Acta Biomaterialia 2017 November
In this study, we aimed to assess whether thermo-responsive in-situ forming hydrogels based on poly(N-isopropylacrylamide) (PNIPAM) could prevent post-operative peritendinous adhesion. The clinical advantages of the thermo-responsive hydrogels are acting as barrier material to block penetration of fibroblasts, providing mobility and flexibility during application and enabling injection through a small opening to fill spaces of any shape after surgery. The thermo-responsiveness of hydrogels was determined to ensure their clinic uses. By grafting hydrophilic biopolymers chitosan (CS) and hyaluronic acid (HA) to PNIPAM, the copolymer hydrogels show enhanced water retention and lubrication, while reduced volume shrinkage during phase transition. In cell culture experiments, the thermo-responsive hydrogel has good biocompatibility and reduces fibroblast penetration. In animal experiments, the effectiveness of preventing post-operative peritendinous adhesion was studied in a rabbit deep flexor tendon model. From gross examination, histology, bending angles of joints, tendon gliding excursion and pull-out force, HA-CS-PNIPAM (HACPN) was confirmed to be the best barrier material to prevent post-operative peritendinous adhesion compared to PNIPAM and CS-PNIPAM (CPN) hydrogels and a commercial barrier film Seprafilm®. There was no significant difference in the breaking strength of HACPN-treated tendons and spontaneously healed ones, indicating HACPN hydrogel application did not interfere with normal tendon healing. We conclude that HACPN hydrogel can provide the best functional outcomes to significantly prevent post-operative tendon adhesion in vivo.

STATEMENT OF SIGNIFICANCE: We prepared thermo-responsive in-situ forming hydrogels based on poly(N-isopropylacrylamide) (PNIPAM) to prevent post-operative peritendinous adhesion. The injectable barrier hydrogel could have better anti-adhesive properties than current commercial products by acting as barrier material to block penetration of fibroblasts, providing mobility and flexibility during application and enabling injection through a small opening to fill spaces of any shape after surgery.

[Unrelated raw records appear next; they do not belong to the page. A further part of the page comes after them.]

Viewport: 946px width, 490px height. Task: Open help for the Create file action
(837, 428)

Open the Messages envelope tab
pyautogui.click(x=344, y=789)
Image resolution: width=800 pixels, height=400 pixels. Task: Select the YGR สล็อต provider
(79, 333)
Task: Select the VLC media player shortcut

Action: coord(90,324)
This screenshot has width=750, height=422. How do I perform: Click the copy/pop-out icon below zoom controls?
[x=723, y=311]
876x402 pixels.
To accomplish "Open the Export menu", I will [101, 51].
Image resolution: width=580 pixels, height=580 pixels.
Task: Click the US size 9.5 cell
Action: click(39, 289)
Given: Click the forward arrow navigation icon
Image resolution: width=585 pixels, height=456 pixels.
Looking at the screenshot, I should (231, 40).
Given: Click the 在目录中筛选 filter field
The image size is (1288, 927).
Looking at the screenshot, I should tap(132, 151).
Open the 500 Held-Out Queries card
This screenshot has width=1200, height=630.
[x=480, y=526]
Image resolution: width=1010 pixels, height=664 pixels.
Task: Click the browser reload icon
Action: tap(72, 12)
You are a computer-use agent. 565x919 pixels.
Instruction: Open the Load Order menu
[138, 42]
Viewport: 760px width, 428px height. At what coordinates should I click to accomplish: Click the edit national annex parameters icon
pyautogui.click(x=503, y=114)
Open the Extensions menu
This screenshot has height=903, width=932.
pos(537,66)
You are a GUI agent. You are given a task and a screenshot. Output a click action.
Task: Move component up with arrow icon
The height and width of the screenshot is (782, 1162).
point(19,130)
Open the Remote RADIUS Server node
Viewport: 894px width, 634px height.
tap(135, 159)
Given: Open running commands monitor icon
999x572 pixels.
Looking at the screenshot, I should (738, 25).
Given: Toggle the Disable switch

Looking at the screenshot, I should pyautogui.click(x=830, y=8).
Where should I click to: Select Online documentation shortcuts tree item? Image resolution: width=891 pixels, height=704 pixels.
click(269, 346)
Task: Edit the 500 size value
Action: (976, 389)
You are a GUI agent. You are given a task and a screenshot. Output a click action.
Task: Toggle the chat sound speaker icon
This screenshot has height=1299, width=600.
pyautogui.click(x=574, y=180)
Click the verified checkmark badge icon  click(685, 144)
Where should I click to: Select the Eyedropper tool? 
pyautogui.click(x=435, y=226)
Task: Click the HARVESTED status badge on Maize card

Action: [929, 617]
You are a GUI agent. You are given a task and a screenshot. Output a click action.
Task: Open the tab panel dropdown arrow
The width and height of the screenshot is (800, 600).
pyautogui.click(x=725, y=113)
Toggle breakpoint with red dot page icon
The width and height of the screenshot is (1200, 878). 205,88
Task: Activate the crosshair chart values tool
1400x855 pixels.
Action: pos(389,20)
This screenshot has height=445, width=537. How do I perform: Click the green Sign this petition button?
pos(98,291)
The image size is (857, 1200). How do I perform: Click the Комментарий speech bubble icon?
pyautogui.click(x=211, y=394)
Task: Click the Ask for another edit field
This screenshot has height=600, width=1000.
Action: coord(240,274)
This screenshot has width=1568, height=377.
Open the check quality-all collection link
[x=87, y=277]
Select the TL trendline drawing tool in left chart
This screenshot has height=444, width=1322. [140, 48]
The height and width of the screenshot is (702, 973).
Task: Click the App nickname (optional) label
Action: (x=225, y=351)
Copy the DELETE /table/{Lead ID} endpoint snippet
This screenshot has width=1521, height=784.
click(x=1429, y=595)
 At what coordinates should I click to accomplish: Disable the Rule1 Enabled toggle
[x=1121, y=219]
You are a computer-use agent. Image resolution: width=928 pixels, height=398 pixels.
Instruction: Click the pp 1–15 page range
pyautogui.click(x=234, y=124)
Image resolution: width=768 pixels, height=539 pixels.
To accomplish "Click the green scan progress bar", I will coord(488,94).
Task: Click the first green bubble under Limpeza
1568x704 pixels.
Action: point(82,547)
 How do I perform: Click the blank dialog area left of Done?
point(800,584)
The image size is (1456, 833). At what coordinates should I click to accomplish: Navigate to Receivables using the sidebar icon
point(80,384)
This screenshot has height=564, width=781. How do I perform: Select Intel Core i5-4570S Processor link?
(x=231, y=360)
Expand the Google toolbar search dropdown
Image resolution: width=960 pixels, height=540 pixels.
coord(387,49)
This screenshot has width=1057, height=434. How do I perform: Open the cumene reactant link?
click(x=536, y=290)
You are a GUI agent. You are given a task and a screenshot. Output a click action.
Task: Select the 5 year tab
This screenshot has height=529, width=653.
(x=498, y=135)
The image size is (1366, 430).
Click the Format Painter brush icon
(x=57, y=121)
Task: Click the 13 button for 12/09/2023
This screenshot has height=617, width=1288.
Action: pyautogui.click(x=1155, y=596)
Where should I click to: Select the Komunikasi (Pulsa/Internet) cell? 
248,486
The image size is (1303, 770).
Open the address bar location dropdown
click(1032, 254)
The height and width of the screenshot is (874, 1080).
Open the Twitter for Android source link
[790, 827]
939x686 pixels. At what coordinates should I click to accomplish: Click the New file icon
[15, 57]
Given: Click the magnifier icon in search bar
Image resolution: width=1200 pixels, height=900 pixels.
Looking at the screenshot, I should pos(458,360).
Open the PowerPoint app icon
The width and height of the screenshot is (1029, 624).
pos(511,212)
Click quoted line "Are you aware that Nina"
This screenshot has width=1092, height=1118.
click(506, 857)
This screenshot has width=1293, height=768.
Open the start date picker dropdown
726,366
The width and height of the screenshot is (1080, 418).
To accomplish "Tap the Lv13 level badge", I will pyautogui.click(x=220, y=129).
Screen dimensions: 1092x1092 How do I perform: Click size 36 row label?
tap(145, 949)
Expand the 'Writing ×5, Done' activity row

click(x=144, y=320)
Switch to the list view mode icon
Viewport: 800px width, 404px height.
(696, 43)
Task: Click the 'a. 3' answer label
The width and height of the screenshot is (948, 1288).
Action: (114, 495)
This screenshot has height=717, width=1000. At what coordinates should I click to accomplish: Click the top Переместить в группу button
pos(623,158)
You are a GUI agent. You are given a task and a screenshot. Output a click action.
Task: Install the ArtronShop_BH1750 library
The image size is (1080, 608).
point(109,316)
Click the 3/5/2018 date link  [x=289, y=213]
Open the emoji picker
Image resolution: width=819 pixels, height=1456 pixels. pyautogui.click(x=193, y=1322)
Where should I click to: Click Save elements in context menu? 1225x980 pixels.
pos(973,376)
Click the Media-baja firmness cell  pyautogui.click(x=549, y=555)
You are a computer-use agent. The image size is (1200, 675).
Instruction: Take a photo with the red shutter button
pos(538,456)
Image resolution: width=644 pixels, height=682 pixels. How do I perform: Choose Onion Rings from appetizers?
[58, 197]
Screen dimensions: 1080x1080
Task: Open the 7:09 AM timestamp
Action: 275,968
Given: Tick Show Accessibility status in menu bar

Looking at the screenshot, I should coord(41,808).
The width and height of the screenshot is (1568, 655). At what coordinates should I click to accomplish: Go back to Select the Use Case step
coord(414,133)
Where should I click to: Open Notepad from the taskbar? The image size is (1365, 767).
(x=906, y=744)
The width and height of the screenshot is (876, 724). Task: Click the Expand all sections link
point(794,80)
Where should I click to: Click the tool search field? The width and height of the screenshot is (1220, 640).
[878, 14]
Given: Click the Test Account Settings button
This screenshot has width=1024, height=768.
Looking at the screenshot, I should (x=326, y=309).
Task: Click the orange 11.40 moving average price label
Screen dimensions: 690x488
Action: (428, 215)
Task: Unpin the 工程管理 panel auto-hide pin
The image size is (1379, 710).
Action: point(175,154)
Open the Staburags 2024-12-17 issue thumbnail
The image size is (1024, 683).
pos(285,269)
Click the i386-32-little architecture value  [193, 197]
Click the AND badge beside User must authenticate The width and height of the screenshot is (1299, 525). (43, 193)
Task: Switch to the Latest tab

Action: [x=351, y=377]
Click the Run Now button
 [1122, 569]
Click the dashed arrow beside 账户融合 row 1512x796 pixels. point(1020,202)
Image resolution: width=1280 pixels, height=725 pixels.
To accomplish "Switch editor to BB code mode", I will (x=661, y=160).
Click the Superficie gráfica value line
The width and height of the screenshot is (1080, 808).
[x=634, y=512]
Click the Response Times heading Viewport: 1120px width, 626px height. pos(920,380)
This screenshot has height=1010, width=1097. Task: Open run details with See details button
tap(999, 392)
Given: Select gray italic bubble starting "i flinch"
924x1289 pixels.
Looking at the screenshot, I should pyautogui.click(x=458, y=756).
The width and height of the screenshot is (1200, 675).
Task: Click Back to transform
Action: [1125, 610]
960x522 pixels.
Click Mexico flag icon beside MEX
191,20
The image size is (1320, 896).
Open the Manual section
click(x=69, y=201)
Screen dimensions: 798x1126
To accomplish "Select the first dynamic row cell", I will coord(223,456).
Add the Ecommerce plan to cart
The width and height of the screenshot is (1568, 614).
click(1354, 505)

The effectiveness of preventing post-operative peritendinous adhesion was studied in a rabbit deep flexor tendon model. From gross examination, histology, bending angles of joints, tendon gliding excursion and pull-out force, HA-CS-PNIPAM (HACPN) was confirmed to be the best barrier material to prevent post-operative peritendinous adhesion compared to PNIPAM and CS-PNIPAM (CPN) hydrogels and a commercial barrier film Seprafilm®.